What is being asked:
Locate each line below that contains the string "arrow" and copy those lines. Case matters.

Data listing:
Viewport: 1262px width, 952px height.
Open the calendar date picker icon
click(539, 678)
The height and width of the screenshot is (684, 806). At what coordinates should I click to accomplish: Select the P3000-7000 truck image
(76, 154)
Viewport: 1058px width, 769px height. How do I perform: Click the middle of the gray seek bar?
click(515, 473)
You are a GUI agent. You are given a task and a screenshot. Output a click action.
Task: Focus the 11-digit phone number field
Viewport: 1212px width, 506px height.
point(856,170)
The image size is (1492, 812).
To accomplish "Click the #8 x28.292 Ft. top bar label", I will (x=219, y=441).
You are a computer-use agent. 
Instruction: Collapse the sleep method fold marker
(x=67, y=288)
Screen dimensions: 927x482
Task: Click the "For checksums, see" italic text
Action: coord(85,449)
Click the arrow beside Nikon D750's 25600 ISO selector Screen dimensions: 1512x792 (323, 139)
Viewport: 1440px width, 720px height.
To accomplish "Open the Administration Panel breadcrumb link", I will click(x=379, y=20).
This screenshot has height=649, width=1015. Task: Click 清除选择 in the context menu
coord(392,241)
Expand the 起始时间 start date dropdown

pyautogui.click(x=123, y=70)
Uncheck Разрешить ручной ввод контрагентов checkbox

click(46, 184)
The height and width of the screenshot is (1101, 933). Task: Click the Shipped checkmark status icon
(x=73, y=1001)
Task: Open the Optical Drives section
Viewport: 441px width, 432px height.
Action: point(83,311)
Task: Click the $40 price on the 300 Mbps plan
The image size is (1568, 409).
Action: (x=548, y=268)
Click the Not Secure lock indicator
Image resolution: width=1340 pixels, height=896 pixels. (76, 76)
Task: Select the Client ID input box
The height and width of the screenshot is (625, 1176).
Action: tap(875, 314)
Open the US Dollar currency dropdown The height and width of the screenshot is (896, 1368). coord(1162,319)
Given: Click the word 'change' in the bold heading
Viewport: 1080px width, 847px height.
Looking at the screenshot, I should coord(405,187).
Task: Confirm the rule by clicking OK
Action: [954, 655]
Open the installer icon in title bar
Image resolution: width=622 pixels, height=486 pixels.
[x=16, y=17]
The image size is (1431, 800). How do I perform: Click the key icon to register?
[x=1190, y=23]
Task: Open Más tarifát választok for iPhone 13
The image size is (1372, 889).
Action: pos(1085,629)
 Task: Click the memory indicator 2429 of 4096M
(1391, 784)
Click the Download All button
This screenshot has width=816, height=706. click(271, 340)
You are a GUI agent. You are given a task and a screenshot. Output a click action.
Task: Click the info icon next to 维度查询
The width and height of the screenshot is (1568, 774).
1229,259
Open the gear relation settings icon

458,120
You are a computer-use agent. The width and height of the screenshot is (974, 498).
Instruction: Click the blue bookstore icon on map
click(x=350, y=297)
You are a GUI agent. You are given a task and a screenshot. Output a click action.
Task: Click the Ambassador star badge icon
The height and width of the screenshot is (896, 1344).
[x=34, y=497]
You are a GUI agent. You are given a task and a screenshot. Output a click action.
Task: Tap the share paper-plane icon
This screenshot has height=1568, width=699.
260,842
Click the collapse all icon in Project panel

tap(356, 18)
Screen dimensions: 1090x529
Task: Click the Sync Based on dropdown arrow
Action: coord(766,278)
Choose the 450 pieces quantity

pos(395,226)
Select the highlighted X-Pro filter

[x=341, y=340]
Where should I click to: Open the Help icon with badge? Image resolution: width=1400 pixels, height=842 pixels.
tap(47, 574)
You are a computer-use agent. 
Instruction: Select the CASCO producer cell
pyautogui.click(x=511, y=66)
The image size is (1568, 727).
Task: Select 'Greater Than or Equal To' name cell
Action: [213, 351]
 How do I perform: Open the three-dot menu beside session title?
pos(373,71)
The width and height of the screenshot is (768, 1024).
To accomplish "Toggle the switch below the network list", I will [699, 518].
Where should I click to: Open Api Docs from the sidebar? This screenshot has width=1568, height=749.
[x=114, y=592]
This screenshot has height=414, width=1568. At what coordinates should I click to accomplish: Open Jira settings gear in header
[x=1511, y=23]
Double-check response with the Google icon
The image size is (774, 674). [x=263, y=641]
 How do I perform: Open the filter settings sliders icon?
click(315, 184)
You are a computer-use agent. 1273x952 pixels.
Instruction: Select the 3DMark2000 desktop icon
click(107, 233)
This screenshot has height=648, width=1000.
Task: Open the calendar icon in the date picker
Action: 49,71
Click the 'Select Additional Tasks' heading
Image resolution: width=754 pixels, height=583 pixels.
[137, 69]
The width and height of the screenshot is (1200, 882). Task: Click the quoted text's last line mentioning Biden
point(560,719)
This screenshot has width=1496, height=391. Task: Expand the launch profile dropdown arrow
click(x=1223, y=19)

Result of the exercise:
Click the arrow beside Nikon D750's 25600 ISO selector Screen dimensions: 1512x792 (323, 139)
Task: Click the Sync Based on dropdown arrow
This screenshot has width=1496, height=391. Task: Expand the launch profile dropdown arrow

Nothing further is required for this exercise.